La chambre de compensation a un statut d'établissement de crédit pour accéder à la liquidité banque centrale mais ne mène pas d’activités bancaires.
Solenn Poullennec

La chambre de compensation française, LCH.Clearnet SA, redoute d’avoir à contribuer au fonds de résolution unique (FRU) européen alors qu’elle ne mène pas d’activités bancaires. De sources proches du dossier, elle négocie avec les autorités pour ne pas avoir à abonder significativement un fonds conçu pour les banques.

Le FRU européen doit permettre de ne plus faire porter sur les Etats, et donc les contribuables, le risque d’avoir à renflouer une banque en difficultés. Abondé par les banques européennes, il doit monter progressivement en charge entre 2016 et 2023 pour atteindre 55 milliards d’euros.

La chambre de compensation LCH.Clearnet SA est rattachée au groupe LCH.Clearnet, acheté par le London Stock Exchange, en 2013. LCH.Clearnet SA jouit du statut d’établissement de crédit qui lui permet d’avoir accès à la liquidité banque centrale. Même si elle ne mène pas d’activités bancaires, c’est en raison de ce statut qu’elle a été amenée à passer, avec succès, les stress tests (elle ne sera cependant pas supervisée directement par la BCE) et qu’elle pourrait contribuer au fonds de résolution unique.

La Commission a publié en octobre le mode de calcul des contributions au fonds. Dans un document de travail, elle reconnaît que la situation des chambres de compensation et des dépositaires (CSD) qui ont une licence bancaire pose question. A ses yeux, «leur statut de banque est qualitativement différent quand on le compare à celui de l’essentiel des institutions qui contribueront au fonds». La Commission fait à la fois valoir que les chambres de compensation n’ont pas de dépôts «garantis» et qu’elles sont déjà soumises à la régulation Emir.

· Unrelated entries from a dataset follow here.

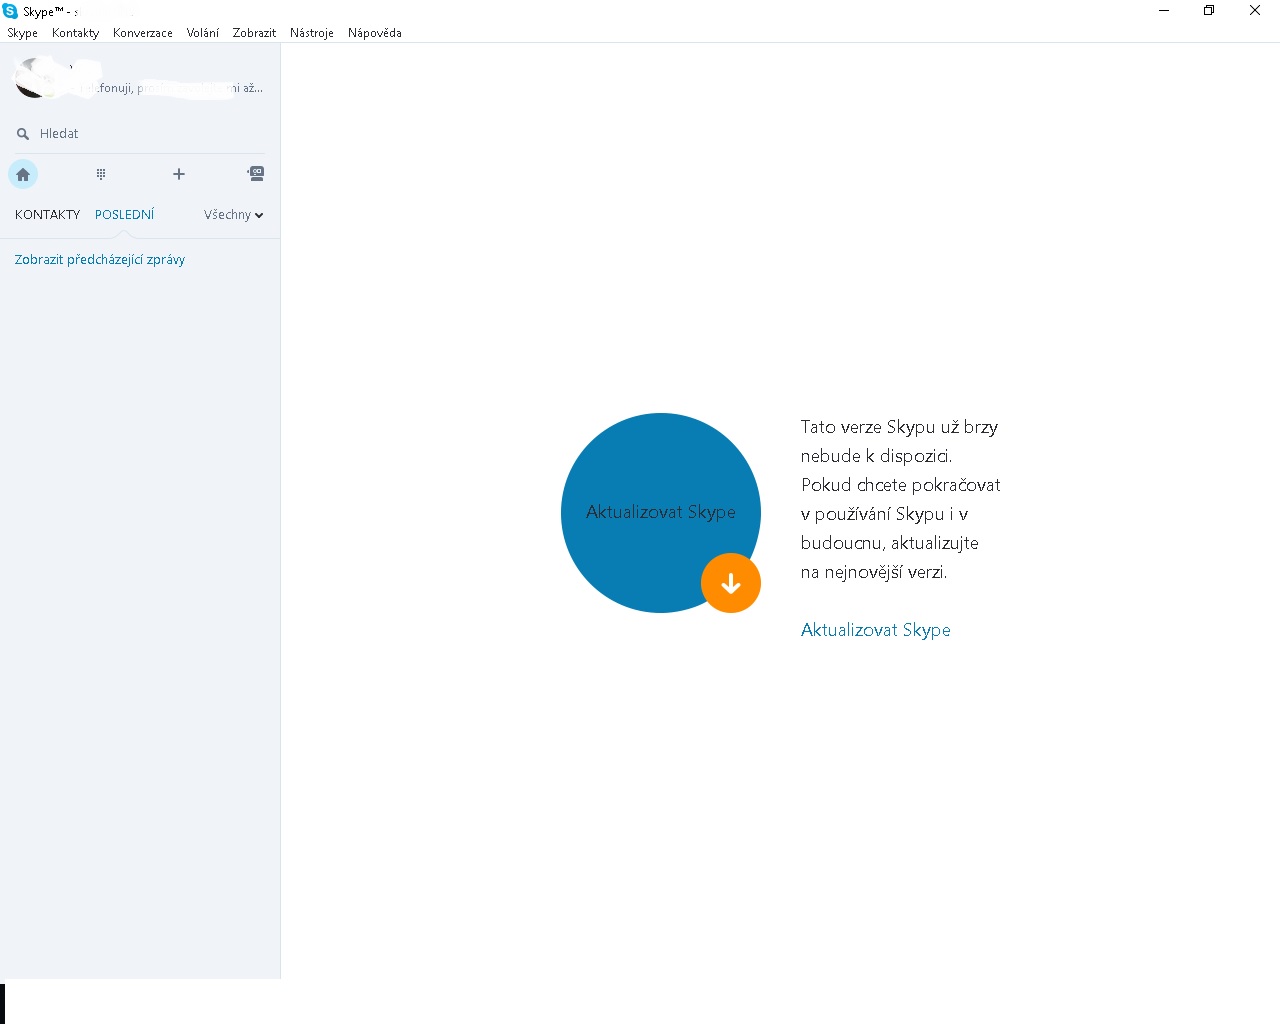Click the orange download arrow icon
This screenshot has width=1280, height=1024.
click(x=731, y=583)
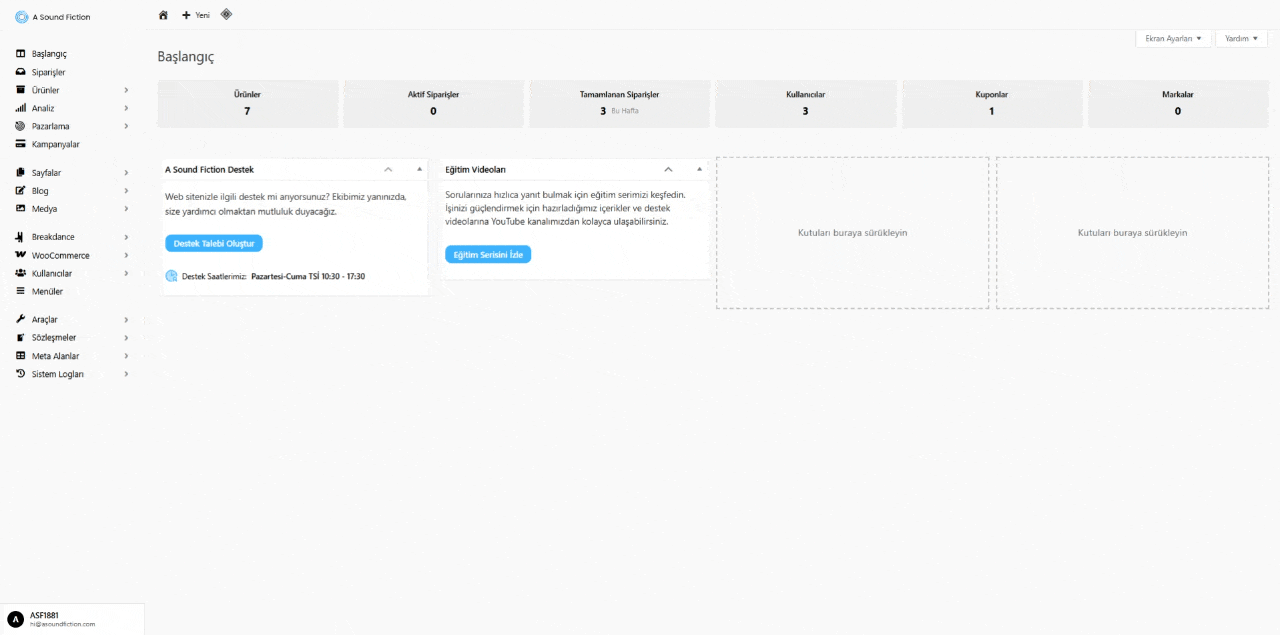Viewport: 1280px width, 635px height.
Task: Open the Medya media library icon
Action: (x=20, y=209)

«Il est légalement impossible d’exclure ces entités de l’assiette des contributions. Cependant le taux prélevé sur celles-ci devrait refléter leur profil de risque et le recours potentiel à des mécanismes financiers de résolution», assure l’institution. Si la Commission a envisagé d’englober toutes les activités de compensation des chambres dans le calcul de l’assiette, elle estime cependant que ce serait «disproportionné et ne reflèterait pas de manière adéquate le risque posé [par les chambres et les dépositaires]». Elle recommande donc de ne faire contribuer ces acteurs qu’à hauteur de leurs «activités bancaires».

Selon nos informations, LCH.Clearnet SA accepterait, dans le pire des cas, de contribuer au fonds en fonction des investissements qu’elle réalise sur les marchés à partir des ses fonds propres.